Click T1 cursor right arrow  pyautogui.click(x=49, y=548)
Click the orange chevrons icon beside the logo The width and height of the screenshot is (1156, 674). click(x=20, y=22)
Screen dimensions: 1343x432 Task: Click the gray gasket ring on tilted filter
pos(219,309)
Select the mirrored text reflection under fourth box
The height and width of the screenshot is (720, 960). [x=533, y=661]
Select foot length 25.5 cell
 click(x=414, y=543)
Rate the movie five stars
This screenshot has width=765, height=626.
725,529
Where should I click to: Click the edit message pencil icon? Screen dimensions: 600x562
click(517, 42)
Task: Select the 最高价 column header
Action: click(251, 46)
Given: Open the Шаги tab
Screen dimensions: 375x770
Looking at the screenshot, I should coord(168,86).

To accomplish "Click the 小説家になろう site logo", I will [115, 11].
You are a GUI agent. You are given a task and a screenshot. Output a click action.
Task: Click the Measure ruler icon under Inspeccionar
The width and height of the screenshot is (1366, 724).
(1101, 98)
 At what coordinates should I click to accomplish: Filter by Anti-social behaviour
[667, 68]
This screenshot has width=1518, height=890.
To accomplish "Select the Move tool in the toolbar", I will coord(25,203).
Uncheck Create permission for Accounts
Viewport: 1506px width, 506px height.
+ + + +
The line containing "Screen dimensions: 1343x432" and each line after it through the end of the listing above must be printed exactly, with nothing added.

Screen dimensions: 1343x432 Task: Click the gray gasket ring on tilted filter
pos(219,309)
Select the mirrored text reflection under fourth box
The height and width of the screenshot is (720, 960). [x=533, y=661]
Select foot length 25.5 cell
 click(x=414, y=543)
Rate the movie five stars
This screenshot has width=765, height=626.
725,529
Where should I click to: Click the edit message pencil icon? Screen dimensions: 600x562
click(517, 42)
Task: Select the 最高价 column header
Action: click(251, 46)
Given: Open the Шаги tab
Screen dimensions: 375x770
Looking at the screenshot, I should coord(168,86).

To accomplish "Click the 小説家になろう site logo", I will [115, 11].
You are a GUI agent. You are given a task and a screenshot. Output a click action.
Task: Click the Measure ruler icon under Inspeccionar
The width and height of the screenshot is (1366, 724).
(1101, 98)
 At what coordinates should I click to accomplish: Filter by Anti-social behaviour
[667, 68]
This screenshot has width=1518, height=890.
To accomplish "Select the Move tool in the toolbar", I will coord(25,203).
Uncheck Create permission for Accounts
Viewport: 1506px width, 506px height.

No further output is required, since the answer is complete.